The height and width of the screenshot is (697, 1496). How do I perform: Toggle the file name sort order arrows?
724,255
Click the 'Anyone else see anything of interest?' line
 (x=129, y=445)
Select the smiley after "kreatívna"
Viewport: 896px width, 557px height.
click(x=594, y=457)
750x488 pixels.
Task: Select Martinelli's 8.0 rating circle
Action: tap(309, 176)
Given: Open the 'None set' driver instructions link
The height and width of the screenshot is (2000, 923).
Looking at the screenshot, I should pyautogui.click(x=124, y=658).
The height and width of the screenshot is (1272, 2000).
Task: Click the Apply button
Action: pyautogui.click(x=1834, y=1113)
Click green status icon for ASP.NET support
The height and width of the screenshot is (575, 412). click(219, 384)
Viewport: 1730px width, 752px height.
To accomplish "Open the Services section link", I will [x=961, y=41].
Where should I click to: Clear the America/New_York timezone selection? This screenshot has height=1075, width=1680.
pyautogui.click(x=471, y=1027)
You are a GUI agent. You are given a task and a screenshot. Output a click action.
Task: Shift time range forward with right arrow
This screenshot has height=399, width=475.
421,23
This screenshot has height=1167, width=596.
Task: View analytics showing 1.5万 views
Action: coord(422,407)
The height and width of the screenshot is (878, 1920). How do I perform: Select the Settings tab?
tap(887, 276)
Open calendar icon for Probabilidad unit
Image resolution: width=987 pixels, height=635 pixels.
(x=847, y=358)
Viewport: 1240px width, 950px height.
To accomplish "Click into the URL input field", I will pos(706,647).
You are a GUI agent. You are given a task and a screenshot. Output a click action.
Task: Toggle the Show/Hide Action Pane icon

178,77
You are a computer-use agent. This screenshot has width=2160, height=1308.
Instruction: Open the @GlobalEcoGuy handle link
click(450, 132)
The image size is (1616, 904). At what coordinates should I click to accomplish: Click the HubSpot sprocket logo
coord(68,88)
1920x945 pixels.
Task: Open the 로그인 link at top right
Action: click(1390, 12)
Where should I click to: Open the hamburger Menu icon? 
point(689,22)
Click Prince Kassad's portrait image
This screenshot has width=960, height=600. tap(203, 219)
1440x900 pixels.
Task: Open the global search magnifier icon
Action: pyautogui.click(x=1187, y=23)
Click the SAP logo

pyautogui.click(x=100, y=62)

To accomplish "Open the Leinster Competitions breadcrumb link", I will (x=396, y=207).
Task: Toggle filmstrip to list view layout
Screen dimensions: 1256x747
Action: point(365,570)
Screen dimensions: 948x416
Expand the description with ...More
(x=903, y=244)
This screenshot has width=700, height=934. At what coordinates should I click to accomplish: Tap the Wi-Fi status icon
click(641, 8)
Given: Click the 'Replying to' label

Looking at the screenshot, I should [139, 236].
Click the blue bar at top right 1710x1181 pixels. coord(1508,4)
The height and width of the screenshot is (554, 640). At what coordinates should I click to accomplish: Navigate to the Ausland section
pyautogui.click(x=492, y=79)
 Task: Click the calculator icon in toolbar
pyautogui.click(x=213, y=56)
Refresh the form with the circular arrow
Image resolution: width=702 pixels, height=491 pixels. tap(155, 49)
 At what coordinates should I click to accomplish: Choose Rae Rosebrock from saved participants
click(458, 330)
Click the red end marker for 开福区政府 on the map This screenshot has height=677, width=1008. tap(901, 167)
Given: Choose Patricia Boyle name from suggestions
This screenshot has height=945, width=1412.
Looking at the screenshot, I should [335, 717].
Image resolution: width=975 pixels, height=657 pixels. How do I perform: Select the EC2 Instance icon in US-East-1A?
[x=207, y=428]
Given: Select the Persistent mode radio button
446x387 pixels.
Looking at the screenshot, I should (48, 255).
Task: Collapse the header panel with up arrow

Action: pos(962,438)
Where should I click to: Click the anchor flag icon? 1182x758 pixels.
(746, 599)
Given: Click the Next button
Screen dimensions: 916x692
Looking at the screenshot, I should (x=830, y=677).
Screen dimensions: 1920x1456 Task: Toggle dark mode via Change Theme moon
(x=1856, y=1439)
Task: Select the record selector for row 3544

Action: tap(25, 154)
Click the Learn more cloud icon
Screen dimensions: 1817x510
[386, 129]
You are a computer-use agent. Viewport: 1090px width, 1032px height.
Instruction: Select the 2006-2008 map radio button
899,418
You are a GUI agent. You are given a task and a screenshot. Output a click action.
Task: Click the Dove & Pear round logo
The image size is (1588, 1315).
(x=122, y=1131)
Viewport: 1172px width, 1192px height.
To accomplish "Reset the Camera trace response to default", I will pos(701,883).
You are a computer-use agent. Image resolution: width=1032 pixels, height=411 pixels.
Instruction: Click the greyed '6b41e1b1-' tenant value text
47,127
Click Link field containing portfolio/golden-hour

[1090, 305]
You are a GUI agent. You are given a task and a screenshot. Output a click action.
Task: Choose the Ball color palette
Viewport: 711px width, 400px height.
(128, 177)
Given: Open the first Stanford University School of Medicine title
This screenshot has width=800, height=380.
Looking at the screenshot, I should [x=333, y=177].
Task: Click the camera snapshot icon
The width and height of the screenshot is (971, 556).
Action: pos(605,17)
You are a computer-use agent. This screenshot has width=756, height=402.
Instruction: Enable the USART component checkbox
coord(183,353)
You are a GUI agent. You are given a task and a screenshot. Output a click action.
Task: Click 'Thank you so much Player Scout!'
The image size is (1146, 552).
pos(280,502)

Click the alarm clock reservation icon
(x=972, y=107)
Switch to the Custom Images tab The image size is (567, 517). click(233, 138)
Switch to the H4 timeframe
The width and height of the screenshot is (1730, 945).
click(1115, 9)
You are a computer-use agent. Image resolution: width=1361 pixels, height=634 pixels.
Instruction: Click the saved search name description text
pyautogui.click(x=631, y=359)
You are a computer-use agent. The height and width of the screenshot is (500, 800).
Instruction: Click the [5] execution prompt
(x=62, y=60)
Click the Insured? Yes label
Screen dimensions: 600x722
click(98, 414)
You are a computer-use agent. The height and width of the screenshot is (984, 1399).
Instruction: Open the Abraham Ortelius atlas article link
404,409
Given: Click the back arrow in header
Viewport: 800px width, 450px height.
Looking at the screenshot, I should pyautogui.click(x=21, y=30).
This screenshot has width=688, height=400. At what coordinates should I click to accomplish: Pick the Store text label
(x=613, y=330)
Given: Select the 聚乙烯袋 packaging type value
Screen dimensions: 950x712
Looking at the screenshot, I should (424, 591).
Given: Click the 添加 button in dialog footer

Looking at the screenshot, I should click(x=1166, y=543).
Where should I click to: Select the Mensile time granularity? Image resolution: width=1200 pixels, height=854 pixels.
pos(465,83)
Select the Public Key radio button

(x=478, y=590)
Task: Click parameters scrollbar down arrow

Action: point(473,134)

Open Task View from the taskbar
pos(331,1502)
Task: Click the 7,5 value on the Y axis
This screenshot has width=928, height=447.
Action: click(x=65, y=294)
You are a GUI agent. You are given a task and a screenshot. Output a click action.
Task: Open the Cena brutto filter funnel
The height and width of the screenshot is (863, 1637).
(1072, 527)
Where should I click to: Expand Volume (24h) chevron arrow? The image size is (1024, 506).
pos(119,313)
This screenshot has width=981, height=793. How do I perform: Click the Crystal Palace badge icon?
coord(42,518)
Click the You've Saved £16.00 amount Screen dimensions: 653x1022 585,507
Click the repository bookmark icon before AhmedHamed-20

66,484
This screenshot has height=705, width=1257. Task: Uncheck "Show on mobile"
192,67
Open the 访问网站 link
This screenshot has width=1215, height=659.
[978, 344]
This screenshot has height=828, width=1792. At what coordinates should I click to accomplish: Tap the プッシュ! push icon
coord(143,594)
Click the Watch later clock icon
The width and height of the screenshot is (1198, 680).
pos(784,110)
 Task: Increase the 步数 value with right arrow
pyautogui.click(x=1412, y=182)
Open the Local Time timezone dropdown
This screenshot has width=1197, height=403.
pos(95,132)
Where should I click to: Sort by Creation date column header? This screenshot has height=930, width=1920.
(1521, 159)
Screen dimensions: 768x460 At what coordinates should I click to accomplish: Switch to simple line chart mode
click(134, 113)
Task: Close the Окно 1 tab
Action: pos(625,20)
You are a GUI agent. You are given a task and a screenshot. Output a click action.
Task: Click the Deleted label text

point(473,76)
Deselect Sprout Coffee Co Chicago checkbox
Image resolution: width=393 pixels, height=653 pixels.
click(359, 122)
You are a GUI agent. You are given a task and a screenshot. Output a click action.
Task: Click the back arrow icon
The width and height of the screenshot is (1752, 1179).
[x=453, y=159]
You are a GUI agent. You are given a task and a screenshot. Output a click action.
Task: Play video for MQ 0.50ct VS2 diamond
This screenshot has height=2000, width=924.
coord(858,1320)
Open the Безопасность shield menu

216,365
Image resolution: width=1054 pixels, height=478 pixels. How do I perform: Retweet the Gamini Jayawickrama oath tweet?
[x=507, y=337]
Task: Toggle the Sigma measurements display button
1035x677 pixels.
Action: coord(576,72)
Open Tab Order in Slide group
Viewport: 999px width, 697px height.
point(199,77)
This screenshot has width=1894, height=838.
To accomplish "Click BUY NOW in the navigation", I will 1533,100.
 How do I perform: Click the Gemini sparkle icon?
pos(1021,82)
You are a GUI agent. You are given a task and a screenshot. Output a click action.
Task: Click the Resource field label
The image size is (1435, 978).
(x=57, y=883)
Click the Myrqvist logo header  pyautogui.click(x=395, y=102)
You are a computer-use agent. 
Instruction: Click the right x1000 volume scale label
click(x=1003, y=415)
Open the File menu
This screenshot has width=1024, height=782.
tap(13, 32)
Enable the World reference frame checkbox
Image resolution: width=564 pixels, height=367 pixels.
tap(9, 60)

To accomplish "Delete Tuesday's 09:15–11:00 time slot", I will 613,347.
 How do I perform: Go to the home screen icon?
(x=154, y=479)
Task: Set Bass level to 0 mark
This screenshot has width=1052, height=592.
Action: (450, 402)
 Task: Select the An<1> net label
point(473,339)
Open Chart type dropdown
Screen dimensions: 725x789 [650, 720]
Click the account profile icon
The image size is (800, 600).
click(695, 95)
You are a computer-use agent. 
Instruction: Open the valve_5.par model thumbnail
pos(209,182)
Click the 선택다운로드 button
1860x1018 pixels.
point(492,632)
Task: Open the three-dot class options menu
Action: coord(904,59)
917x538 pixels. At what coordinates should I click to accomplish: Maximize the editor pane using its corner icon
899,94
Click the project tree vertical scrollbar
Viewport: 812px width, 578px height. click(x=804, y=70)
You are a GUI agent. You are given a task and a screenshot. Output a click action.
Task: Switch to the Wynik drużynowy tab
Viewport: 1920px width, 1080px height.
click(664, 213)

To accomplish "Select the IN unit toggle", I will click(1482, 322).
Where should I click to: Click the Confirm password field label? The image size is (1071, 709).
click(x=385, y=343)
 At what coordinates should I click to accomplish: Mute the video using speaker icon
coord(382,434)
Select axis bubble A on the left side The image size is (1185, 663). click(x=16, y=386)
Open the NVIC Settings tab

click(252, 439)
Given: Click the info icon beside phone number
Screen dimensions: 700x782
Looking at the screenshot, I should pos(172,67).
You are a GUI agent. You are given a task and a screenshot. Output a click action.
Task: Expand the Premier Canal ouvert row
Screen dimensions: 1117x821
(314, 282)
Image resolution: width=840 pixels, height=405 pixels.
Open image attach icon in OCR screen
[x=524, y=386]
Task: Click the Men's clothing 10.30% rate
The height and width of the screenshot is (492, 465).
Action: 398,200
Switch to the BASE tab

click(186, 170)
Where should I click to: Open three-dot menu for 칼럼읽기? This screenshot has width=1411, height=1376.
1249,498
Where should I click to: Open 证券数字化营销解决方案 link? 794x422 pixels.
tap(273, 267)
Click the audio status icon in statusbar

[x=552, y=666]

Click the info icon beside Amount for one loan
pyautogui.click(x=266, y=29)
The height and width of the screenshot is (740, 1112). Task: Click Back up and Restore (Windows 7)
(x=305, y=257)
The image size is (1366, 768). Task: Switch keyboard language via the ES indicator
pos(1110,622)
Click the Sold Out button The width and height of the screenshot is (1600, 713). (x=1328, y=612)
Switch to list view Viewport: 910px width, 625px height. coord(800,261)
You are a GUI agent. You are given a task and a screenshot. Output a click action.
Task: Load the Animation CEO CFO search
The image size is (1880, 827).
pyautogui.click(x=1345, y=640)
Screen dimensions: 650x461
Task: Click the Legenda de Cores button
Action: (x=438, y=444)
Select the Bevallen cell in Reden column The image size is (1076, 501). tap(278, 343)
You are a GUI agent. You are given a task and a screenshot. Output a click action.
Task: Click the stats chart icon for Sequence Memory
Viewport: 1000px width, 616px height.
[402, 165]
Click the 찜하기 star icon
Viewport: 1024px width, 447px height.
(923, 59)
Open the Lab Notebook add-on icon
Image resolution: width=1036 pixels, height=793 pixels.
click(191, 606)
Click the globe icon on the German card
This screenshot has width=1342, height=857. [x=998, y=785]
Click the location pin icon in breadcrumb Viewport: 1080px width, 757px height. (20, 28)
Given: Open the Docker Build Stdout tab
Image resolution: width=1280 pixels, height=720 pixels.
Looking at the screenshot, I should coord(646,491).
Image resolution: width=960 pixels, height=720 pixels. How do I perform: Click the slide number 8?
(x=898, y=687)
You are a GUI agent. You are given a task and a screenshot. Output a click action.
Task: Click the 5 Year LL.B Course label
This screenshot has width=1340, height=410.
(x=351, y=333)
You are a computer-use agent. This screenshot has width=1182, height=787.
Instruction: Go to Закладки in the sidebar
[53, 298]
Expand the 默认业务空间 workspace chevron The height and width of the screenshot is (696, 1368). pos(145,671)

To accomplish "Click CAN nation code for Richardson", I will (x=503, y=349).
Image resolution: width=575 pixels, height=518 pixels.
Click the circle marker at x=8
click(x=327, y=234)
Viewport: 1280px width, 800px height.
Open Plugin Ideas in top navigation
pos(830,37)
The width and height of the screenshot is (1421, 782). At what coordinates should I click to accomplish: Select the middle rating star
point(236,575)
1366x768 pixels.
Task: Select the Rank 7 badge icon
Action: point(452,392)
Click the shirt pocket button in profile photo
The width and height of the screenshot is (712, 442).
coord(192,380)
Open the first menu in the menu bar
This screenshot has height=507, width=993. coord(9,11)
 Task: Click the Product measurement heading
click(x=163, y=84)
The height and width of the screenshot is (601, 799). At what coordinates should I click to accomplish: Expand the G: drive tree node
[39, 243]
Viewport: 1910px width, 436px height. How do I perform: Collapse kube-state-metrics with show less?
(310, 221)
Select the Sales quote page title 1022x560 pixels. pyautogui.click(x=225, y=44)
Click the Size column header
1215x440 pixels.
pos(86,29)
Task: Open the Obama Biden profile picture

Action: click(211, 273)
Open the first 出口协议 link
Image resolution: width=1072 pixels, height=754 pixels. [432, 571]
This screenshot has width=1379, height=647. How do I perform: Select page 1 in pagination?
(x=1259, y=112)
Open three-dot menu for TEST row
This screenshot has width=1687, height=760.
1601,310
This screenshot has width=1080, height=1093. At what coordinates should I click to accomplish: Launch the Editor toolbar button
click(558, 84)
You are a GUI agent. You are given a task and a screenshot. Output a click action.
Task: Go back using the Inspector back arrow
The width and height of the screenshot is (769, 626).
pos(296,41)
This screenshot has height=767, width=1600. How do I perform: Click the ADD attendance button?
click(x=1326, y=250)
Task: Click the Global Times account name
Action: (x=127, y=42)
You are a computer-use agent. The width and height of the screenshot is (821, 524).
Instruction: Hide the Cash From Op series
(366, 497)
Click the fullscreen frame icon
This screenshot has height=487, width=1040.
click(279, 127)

PROBLEM TO SOLVE:
When a line in the data above contains the string "will", copy that line.

TASK ANSWER:
To accomplish "Open the Services section link", I will [x=961, y=41].
To accomplish "Click into the URL input field", I will pos(706,647).
To accomplish "Open the Leinster Competitions breadcrumb link", I will (x=396, y=207).
To accomplish "Reset the Camera trace response to default", I will pos(701,883).
To accomplish "Click BUY NOW in the navigation", I will 1533,100.
To accomplish "Delete Tuesday's 09:15–11:00 time slot", I will 613,347.
To accomplish "Select the IN unit toggle", I will click(1482, 322).
To accomplish "Click CAN nation code for Richardson", I will (x=503, y=349).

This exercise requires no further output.